## Required work:
Please condense the paragraph in the source that begins "The City of Pasadena Human Relations Commission’s" into a short bulleted list that keeps its main facts.

## Source:
Polish Oscars: Orly 2004

On 6 March 2004, the Polish Film Academy presented their 2004 Orly [Eagle] Awards.

And the winners are….

  • Squint Your Eyes [Zmruz oczy] by Andrzej Jakimowski won Best Picture, Best Director (Andrzej Jakimowski), Best Screenplay (Andrzej Jakimowski), Best Lead Actor (Zbigniew Zamachowski), and the Audience Award.
  • Pornography [Pornografia] by Jan Jakub Kolski won the award for Cinematography (Krzysztof Ptak), Best Supporting Actor (Jerzy Frycz), Music (Zygmunt Konieczny), Art Director (Andrzej Przedworski), and Sound (Jacek Hamela, Bertrand Come, Katarzyna Dzida-Hamela).
  • Katarzyna Figura won the Best Lead Actress award for Zhoorek [Zurek] by Ryszard Brylski. This film also won the award for Editing (Jaroslaw Kaminski)
  • Dominika Ostalowska won Best Supporting Actress for her role in Warsaw[Warszawa].

Squint Your Eyes [Zmruz oczy] and Pornography [Pornografia] will be screened during the 2004 Polish Film Festival on Friday, April 23 (with guest Zbigniew Zamachowski)and Saturday, April 24, respectively. Zhoorek [Zurek] may also be screened, pending confirmation from TVP.


Models Of Unity

The City of Pasadena Human Relations Commission’s “Models of Unity” program selected Monique Chmielewska Lehman, a Polish tapestry artist now living in Pasadena, to receive their prestigious award for this year. Unity Awards reward those who have made outstanding contributions to the community through their own work and by inspiring others to perform similar roles in the community. Monique’s leadership initiative challenged neighborhood barriers and promoted civic unity. Her most recent international project connected 100 artists from 20 countries, sending a message of peace and harmony. More information are available at Monique’s website www.tapestryart.org. Click on “memorial tapestry” to view her latest project.

## Entries:
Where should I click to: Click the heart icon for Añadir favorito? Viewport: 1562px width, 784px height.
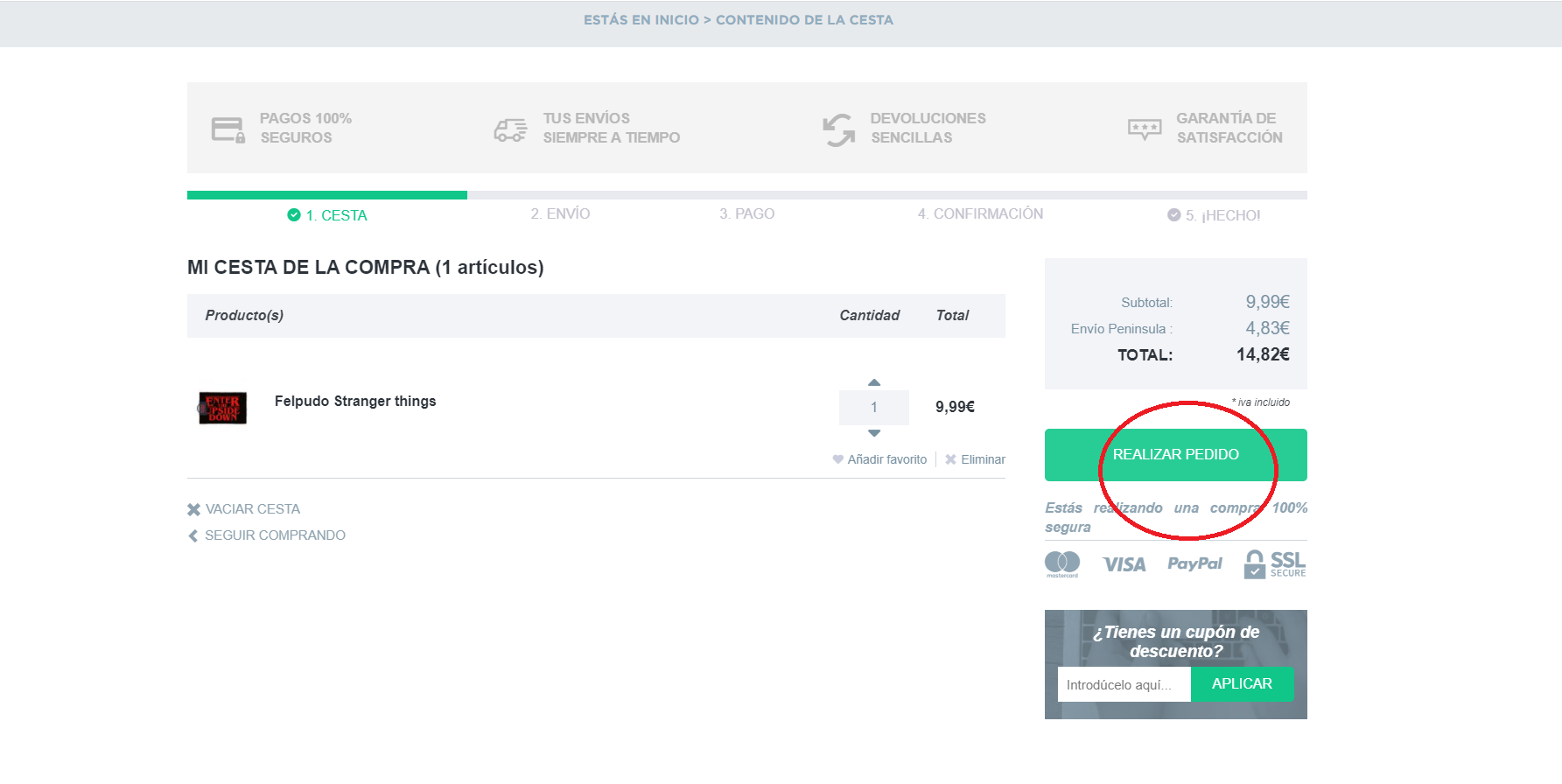[x=837, y=459]

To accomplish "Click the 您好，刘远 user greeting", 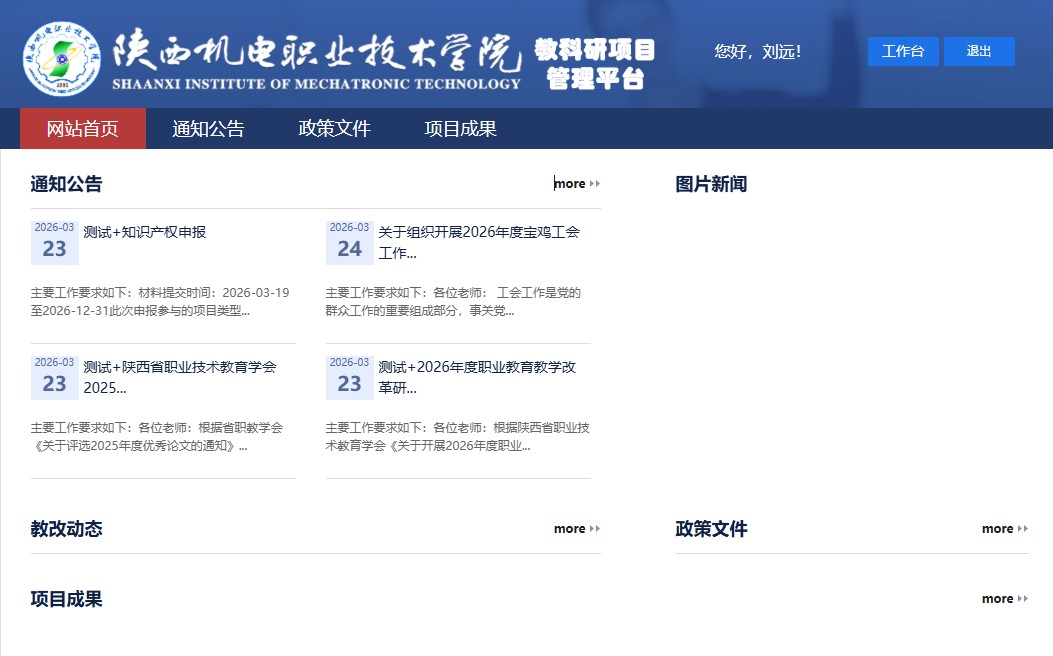I will click(x=757, y=51).
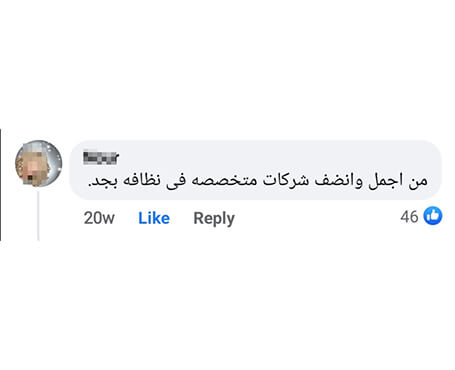Open the 20w comment timestamp
455x370 pixels.
pyautogui.click(x=99, y=218)
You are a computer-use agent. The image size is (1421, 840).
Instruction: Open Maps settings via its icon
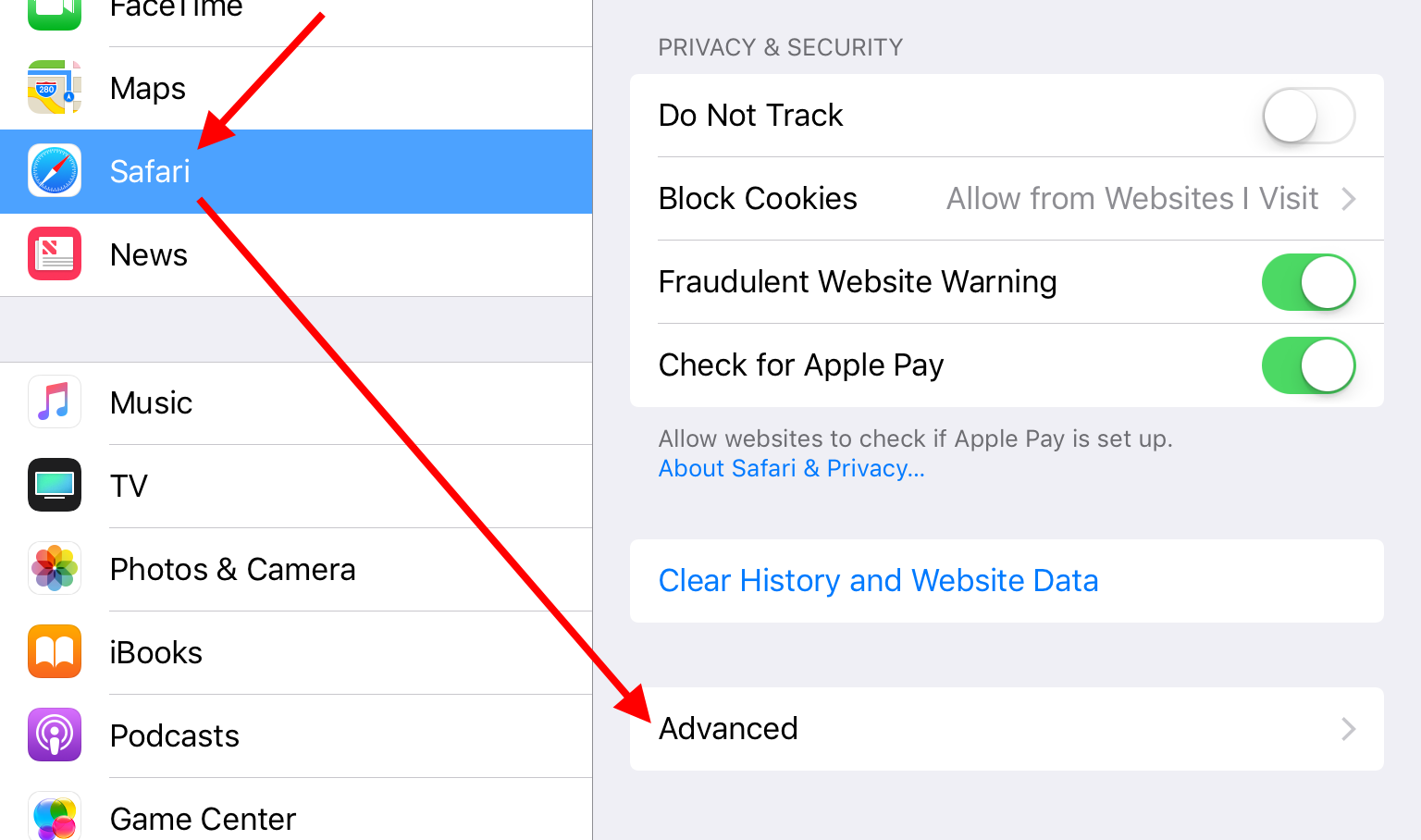[54, 88]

## Written answer:
- The City of Pasadena Human Relations Commission’s "Models of Unity" program chose Monique Chmielewska Lehman, a Polish tapestry artist living in Pasadena, for this year's award.
- Unity Awards honor outstanding contributions to the community, both through one's own work and through inspiring others to take on similar roles.
- Her leadership initiative challenged neighborhood barriers and promoted civic unity.
- Her most recent international project connected 100 artists from 20 countries with a message of peace and harmony.
- More information is on her website, www.tapestryart.org.